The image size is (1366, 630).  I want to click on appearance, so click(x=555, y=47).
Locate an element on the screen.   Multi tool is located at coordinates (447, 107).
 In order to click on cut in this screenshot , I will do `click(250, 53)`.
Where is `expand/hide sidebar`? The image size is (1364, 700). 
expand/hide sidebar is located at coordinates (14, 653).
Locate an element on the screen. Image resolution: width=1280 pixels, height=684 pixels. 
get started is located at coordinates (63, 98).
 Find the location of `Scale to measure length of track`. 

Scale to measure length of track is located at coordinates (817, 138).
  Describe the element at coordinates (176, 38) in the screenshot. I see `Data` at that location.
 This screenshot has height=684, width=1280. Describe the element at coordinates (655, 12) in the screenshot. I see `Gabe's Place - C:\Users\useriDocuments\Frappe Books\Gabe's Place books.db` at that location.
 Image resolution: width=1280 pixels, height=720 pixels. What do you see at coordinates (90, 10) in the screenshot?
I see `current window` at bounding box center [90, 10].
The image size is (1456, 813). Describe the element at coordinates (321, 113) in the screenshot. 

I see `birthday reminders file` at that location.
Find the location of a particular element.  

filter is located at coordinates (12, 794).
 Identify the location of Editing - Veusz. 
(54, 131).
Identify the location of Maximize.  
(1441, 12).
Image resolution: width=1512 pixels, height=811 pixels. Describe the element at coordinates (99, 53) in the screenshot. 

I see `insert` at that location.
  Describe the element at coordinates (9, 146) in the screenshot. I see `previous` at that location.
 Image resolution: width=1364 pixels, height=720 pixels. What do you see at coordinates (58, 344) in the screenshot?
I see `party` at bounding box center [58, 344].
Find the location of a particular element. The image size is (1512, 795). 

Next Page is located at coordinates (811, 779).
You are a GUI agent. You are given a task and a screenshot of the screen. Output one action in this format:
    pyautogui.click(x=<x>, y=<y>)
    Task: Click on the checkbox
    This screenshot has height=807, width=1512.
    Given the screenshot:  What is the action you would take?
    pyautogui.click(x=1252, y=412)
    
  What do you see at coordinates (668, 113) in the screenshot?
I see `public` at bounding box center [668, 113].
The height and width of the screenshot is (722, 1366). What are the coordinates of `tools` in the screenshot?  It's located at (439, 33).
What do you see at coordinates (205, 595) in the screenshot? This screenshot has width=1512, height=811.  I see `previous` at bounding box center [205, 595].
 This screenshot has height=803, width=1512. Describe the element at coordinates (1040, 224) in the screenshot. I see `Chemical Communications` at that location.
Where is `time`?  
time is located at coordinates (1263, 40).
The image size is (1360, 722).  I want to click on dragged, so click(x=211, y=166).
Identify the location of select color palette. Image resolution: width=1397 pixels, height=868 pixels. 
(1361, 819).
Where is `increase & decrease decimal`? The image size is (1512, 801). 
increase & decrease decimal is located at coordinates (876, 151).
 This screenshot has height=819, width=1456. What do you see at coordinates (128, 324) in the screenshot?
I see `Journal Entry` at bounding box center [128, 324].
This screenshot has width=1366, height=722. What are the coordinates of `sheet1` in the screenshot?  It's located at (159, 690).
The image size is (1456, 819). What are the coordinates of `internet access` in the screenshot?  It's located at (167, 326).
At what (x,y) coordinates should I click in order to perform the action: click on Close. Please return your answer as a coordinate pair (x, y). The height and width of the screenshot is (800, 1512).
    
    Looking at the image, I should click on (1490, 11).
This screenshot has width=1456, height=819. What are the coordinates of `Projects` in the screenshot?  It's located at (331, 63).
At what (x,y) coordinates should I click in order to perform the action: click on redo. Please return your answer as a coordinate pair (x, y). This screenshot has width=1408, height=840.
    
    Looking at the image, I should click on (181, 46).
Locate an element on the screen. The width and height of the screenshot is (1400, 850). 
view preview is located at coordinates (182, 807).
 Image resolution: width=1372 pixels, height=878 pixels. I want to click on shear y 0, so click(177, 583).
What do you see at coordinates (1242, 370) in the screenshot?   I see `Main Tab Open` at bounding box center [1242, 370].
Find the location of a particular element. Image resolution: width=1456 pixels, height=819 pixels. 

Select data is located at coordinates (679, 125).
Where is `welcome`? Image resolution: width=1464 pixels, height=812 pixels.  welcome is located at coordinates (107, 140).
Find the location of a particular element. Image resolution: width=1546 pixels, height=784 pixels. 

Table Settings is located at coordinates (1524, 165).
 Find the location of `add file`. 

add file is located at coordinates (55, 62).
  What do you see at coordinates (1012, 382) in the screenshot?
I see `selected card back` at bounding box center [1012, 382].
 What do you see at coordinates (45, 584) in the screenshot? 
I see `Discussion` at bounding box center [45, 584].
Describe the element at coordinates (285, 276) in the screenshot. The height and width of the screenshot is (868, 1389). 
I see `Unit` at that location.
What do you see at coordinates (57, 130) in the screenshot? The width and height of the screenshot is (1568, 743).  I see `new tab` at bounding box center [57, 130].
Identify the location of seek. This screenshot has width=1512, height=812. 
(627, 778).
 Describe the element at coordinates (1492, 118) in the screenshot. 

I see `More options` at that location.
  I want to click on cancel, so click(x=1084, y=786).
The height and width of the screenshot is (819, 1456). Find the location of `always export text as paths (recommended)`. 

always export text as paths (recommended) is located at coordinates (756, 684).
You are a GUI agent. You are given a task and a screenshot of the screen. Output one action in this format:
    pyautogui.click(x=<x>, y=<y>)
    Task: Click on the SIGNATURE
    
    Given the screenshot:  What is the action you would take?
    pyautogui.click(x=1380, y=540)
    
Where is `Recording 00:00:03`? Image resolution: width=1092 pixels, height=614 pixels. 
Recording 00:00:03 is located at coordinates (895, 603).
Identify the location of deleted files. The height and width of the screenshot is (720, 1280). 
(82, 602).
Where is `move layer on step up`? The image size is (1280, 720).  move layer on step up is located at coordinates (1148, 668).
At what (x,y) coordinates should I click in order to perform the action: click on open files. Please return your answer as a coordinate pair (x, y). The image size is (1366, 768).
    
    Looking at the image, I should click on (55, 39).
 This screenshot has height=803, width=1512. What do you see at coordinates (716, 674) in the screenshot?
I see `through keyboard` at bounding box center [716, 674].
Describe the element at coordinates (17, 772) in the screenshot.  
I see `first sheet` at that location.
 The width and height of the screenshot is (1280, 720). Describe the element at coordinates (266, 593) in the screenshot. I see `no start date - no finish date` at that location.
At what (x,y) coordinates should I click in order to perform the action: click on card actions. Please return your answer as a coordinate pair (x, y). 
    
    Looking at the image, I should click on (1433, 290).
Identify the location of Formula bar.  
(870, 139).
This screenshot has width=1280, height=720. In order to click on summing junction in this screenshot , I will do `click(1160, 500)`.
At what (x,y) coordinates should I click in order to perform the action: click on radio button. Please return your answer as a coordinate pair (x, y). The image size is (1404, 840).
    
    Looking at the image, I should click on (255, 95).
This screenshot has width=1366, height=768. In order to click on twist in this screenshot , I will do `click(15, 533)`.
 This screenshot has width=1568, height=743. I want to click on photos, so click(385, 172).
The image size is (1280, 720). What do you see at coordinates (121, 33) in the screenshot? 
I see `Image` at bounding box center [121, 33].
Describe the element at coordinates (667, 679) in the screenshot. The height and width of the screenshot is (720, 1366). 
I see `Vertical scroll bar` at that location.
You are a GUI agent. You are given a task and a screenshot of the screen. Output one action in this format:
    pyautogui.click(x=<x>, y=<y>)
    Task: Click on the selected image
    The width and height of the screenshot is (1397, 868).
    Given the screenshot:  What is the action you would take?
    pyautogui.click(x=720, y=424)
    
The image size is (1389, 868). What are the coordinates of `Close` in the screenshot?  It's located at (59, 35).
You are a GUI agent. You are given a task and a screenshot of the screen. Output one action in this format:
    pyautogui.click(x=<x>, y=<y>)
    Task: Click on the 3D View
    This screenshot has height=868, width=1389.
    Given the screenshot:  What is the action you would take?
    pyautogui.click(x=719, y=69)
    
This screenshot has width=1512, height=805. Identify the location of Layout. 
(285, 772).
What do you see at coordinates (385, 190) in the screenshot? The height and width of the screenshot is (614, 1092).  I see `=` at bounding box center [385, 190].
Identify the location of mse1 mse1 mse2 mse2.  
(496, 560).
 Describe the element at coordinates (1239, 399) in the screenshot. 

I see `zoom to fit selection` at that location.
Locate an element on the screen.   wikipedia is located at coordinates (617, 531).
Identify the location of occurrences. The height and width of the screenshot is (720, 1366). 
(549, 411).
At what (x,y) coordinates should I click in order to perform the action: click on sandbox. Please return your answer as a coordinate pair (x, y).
______________________________
— What you are asked to do —
Please copy the records word for word, from the very first line through the line that contains "In order to click on cut", including that line.

— Result —
The image size is (1366, 630).  I want to click on appearance, so click(x=555, y=47).
Locate an element on the screen.   Multi tool is located at coordinates (447, 107).
 In order to click on cut in this screenshot , I will do `click(250, 53)`.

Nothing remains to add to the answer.